Tierradentro Archaeological Park: history

870 BC BC-630 AD Tierradentro culture
1936 Beginning of archaeological investigations

The deeply hidden land

To this day, the archaeological site is full of puzzles. Because of its remote, almost hidden location, the Spanish called the area “the hidden land”.

When the troops of the Spanish captain Sebastián de Belalcázar, who was already involved in other campaigns and in the conquest of Quito, reached Tierradentro in 1538, they encountered the Páez, who bitterly defended themselves against the Spaniards. “Tierradentro belongs to the Páez. Only the Páez, who never mix their blood with others, will be invincible, ”Chief Juanchamo had exclaimed. And to this day, the Páez settle the rugged land bathed in lush shades of green between the Puracé in the south, the Nevado de Huila in the north, the Río Páez in the east and the Páramos in the west and farm on small plots.

But those people who carved tombs in the soft rock of the massive mountains long before the arrival of the conquistadors remained unknown to this day. The Páez categorically deny any relationship with the builders of the semicircular burial chambers. This may also have something to do with the fact that their ancestors once wiped out the Tierradentro culture. What has remained, however, is a burial site that is unique in America and, at the same time, the American counterpart to the Egyptian Valley of the Kings.

The large and magnificent burial chambers lie several meters below the surface of the earth; steep spiral staircases with high steps lead down to them. Once at the bottom, one squeezes through a narrow entrance into the vault. The burial chambers have a domed roof and up to seven side niches. Each niche is supported by two or more pillars. The walls are whitewashed and decorated with geometric patterns, mostly with rhombuses in red and black and intersecting lines. Stylized faces can be seen on the pillars. Black and red represent life and death. The black color was obtained from a mixture of coal, the red from the plant Anadidos feruginosos. The burial chambers were collective graves containing between four and forty urns. Ashes of human bones were discovered under the floor of some burial chambers. It is therefore assumed that the urn burial was reserved exclusively for high-ranking people.

The urns are elaborate and often decorated with depictions of snakes and lizards. The snake is the symbol of the cycle of life and death, while the lizard embodies male sexuality.

The culture of Tierradentro cultivated the funeral cult of two consecutive burials. The urn burial was preceded by an earth burial. The deceased was buried in a single grave of shallow depth. On this first short “journey” the dead were given utensils and jewelry, the women pots and chains, the men weapons. As soon as only the skeleton was left, the body was exhumed and buried in an urn.

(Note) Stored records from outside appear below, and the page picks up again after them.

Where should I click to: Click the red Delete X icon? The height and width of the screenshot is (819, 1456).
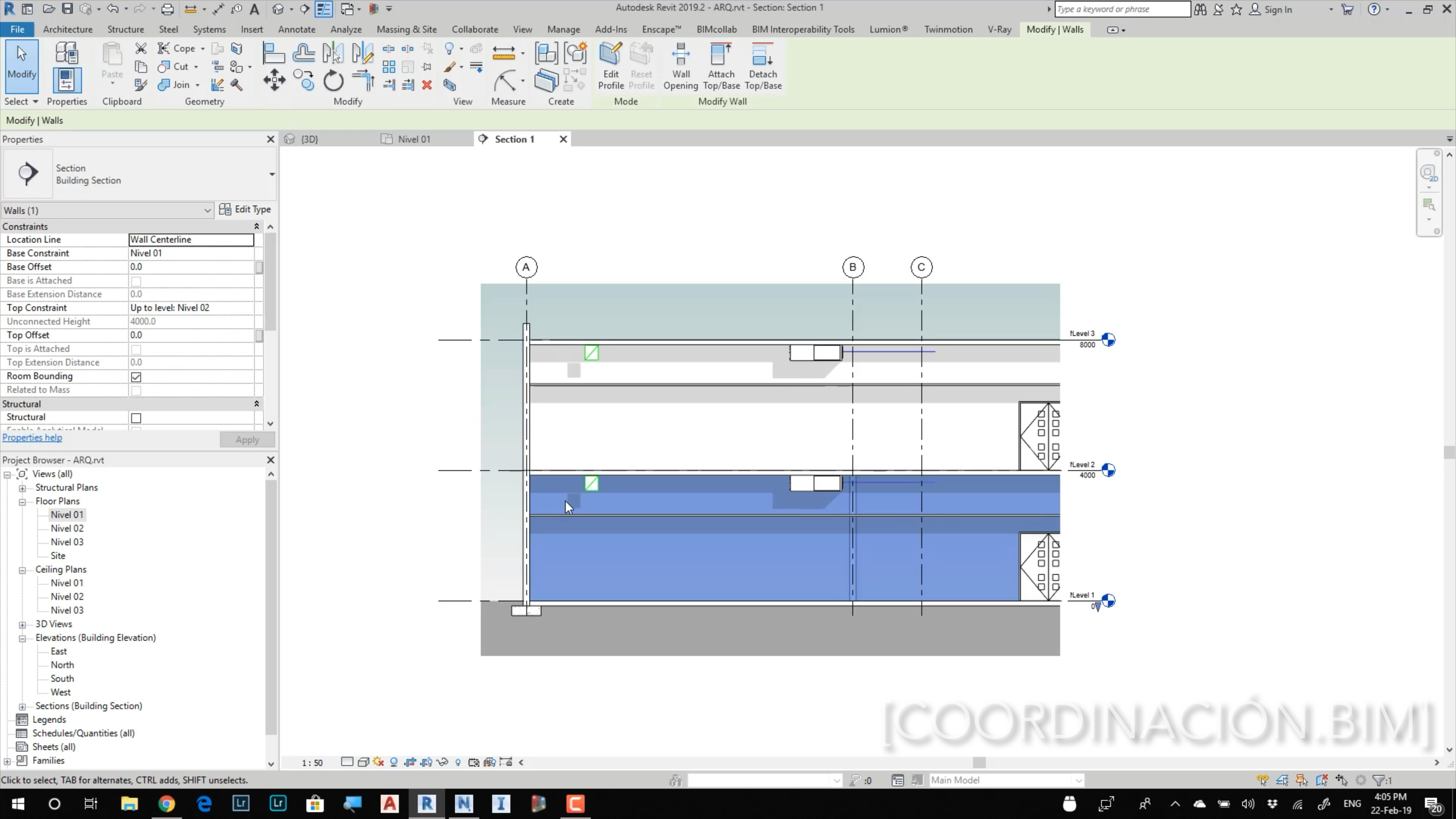pos(427,85)
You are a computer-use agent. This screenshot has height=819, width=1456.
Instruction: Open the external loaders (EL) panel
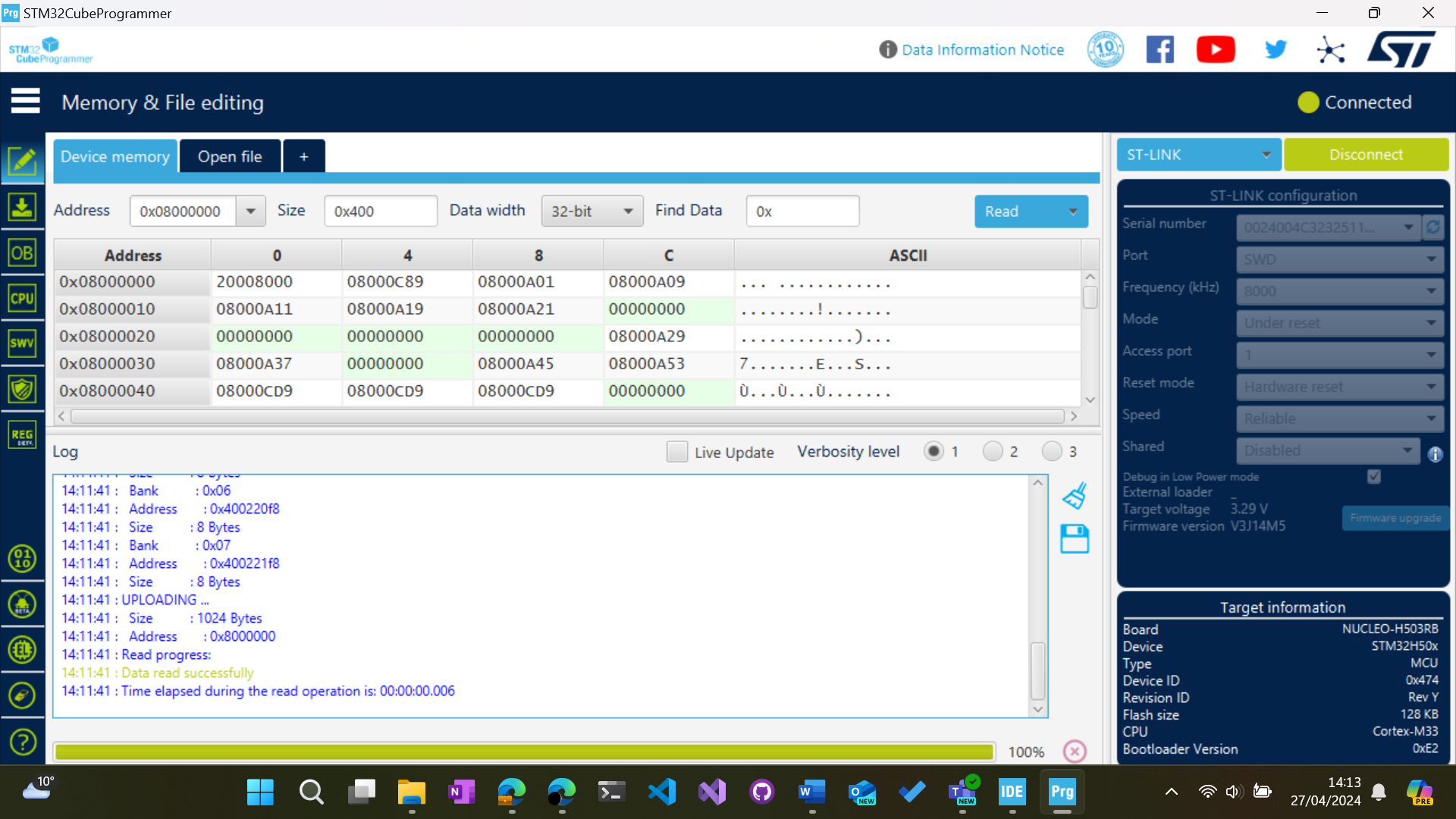pos(23,650)
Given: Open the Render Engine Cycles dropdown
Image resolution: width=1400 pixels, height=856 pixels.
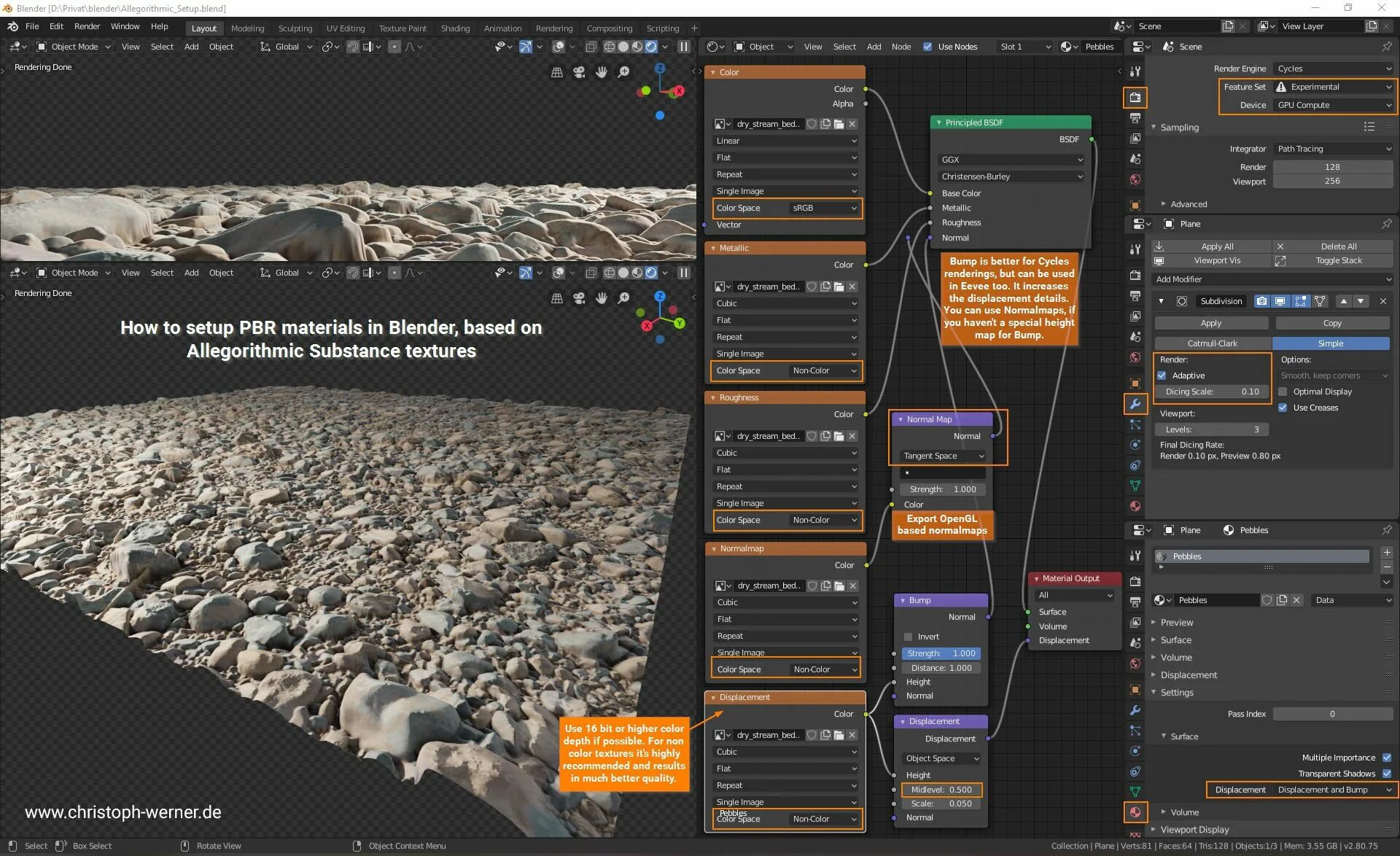Looking at the screenshot, I should click(1334, 69).
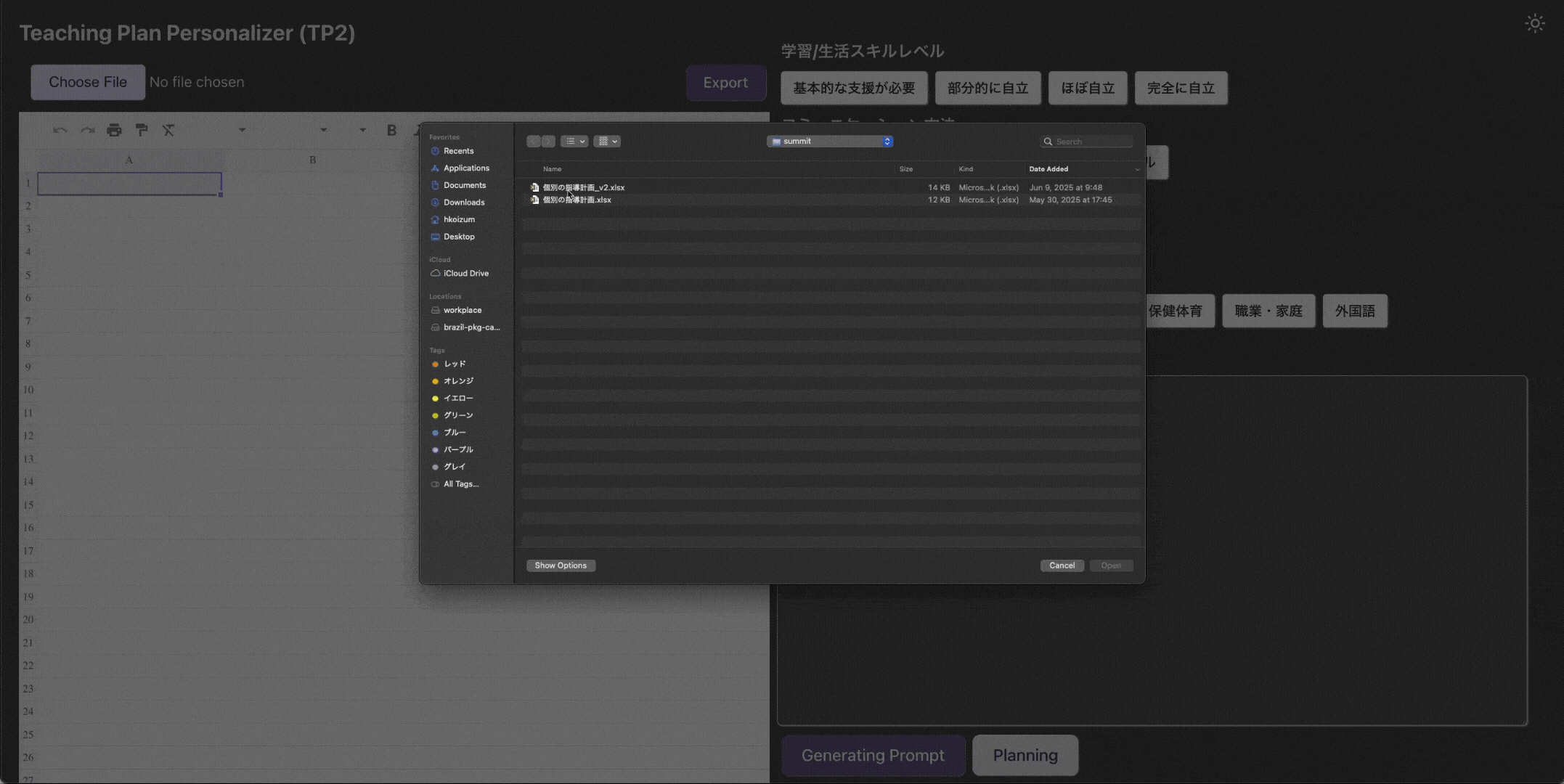1564x784 pixels.
Task: Toggle the 完全に自立 skill level option
Action: point(1180,89)
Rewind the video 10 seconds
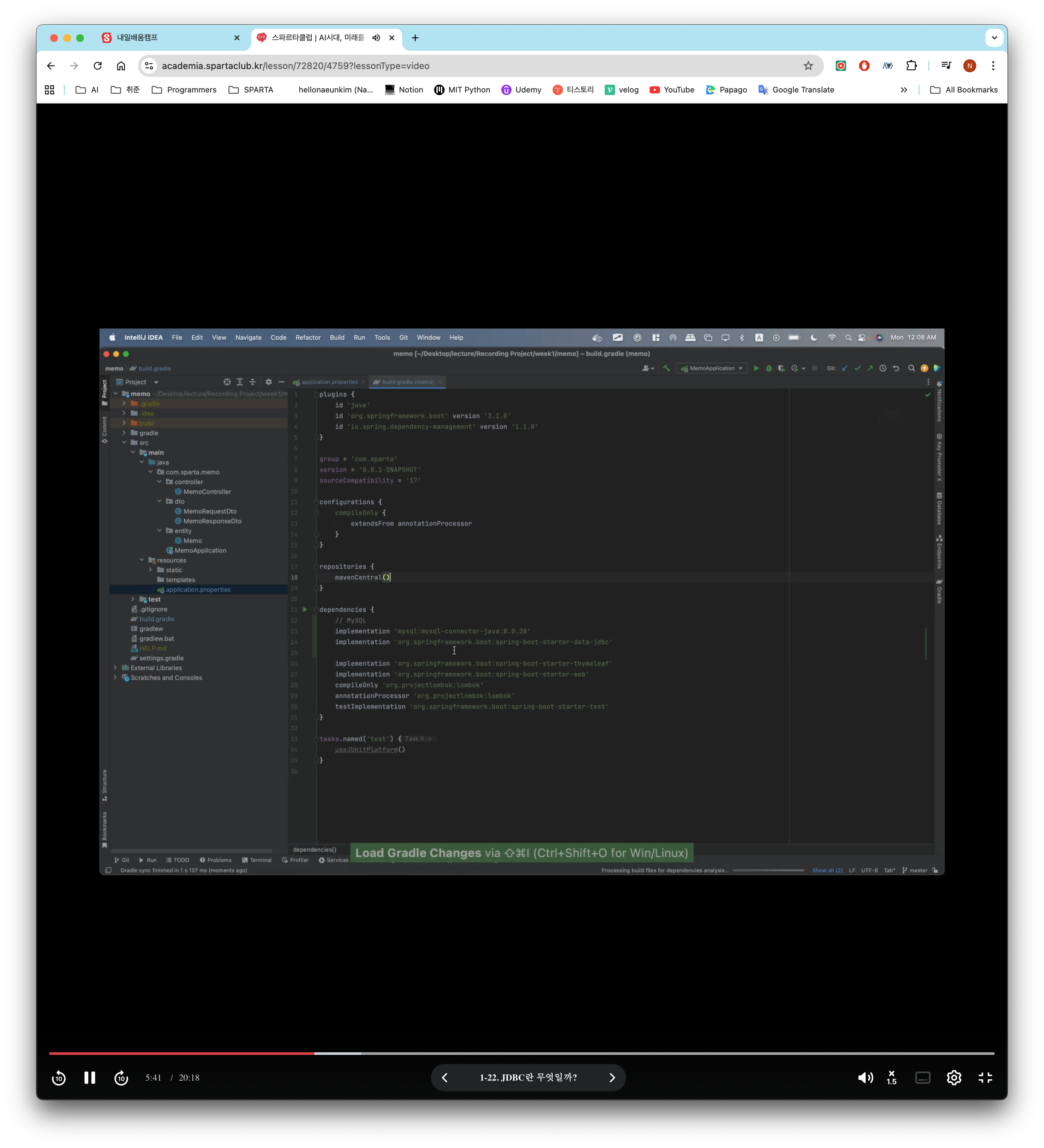This screenshot has width=1044, height=1148. (x=59, y=1077)
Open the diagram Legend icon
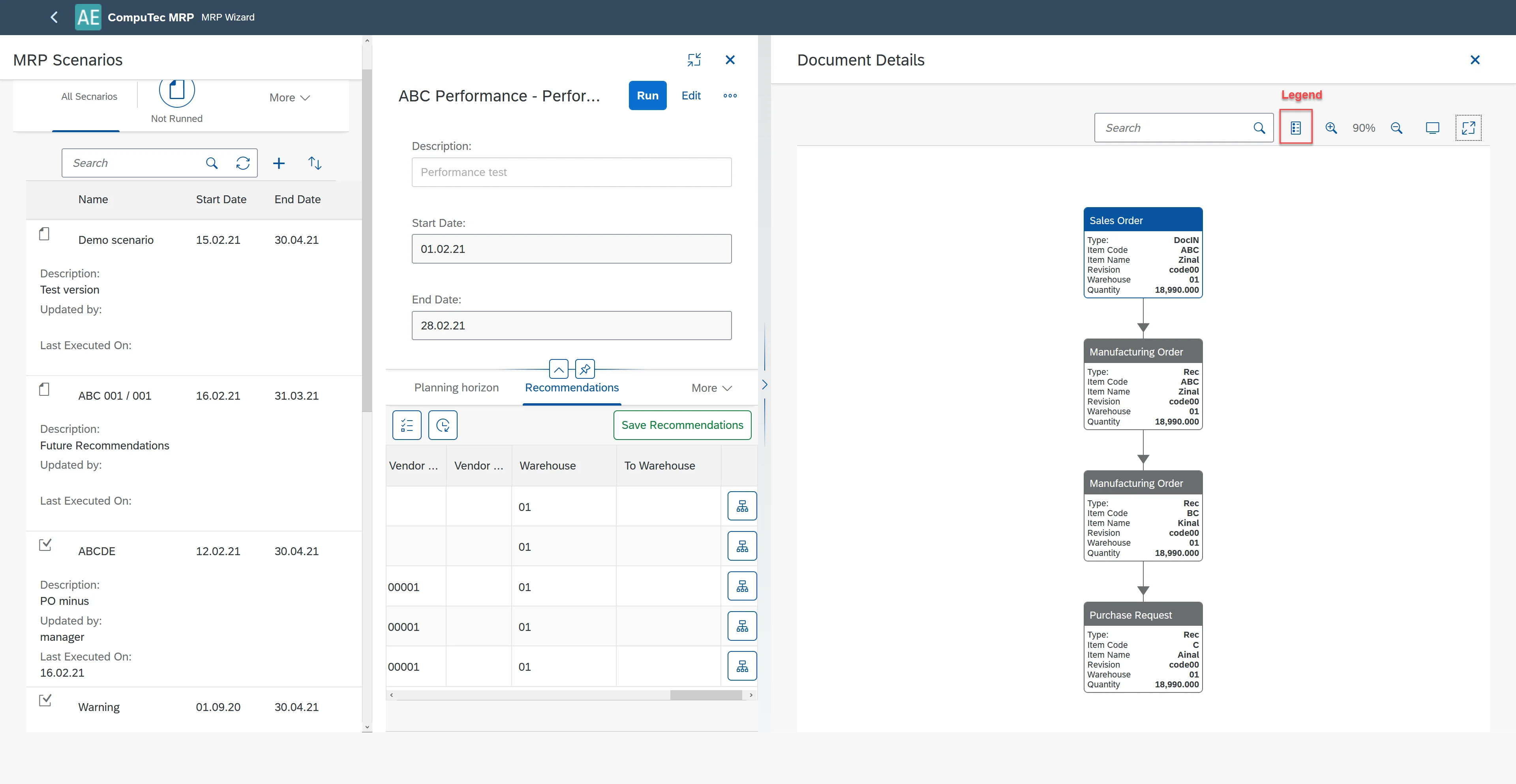 click(1295, 127)
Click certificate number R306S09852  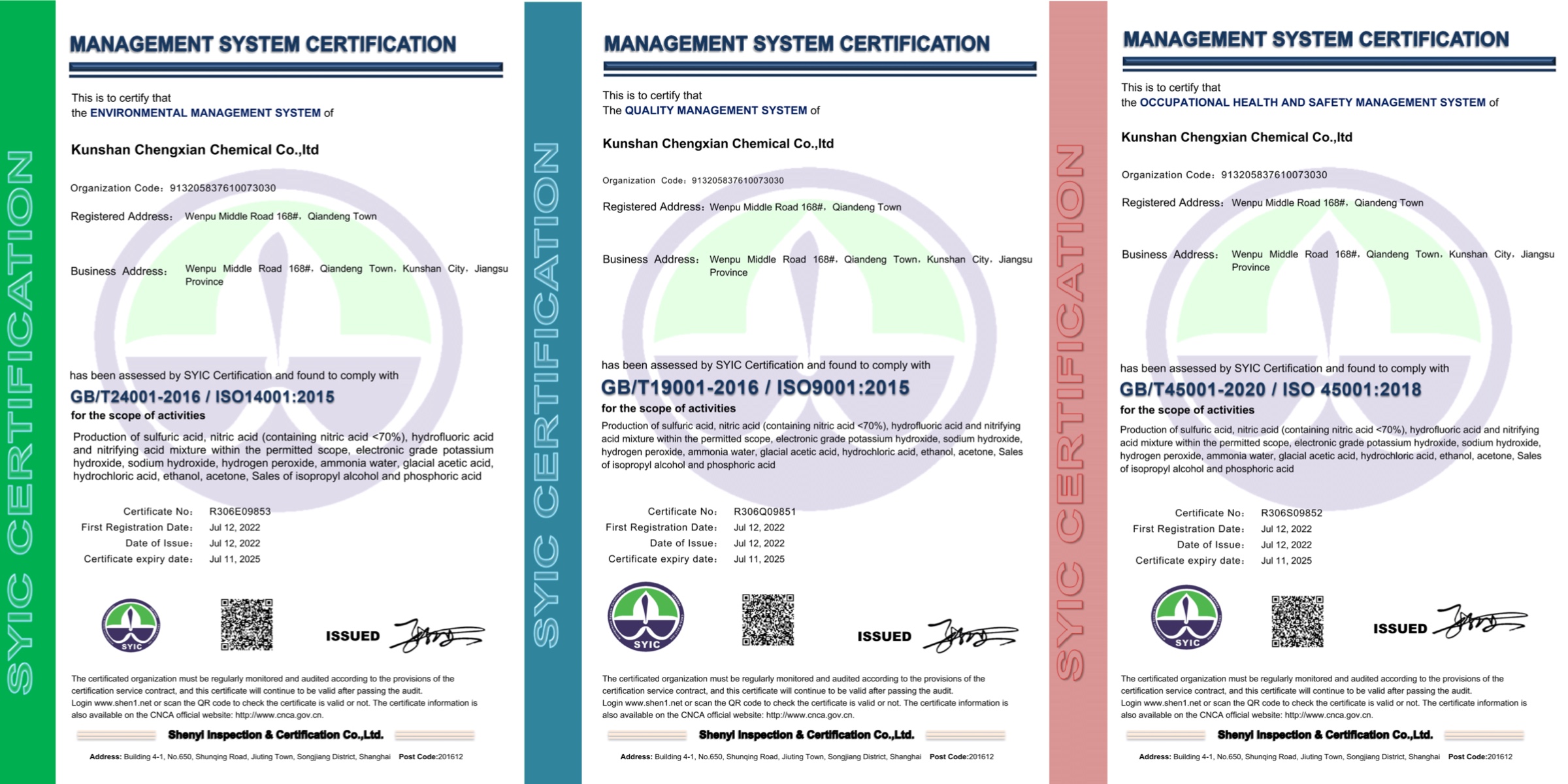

The burial chambers on Loma de Segovia are the most important and for the most part well preserved. Above this site is the Alto del Duende with five graves. The burial place Alto de San Andrés on the other side of the deeply cut valley has five other painted burial chambers. They are dominated by the Loma del Aguacate with dozens of smaller tombs lined up next to one another, which only consist of a single, mostly undecorated chamber and have not yet been thoroughly explored.

From the ridge you can look down on the side valleys and the village of Inza. A mask made of gold was discovered there, which is now exhibited in the Museo de Oro in Bogotá. The expressiveness, the manufacturing technique and the design of this mask are reminiscent of the art of San Agustín. It continues to astonish the experts, because otherwise no such sophisticated gold treasures have been found in Tierradentro.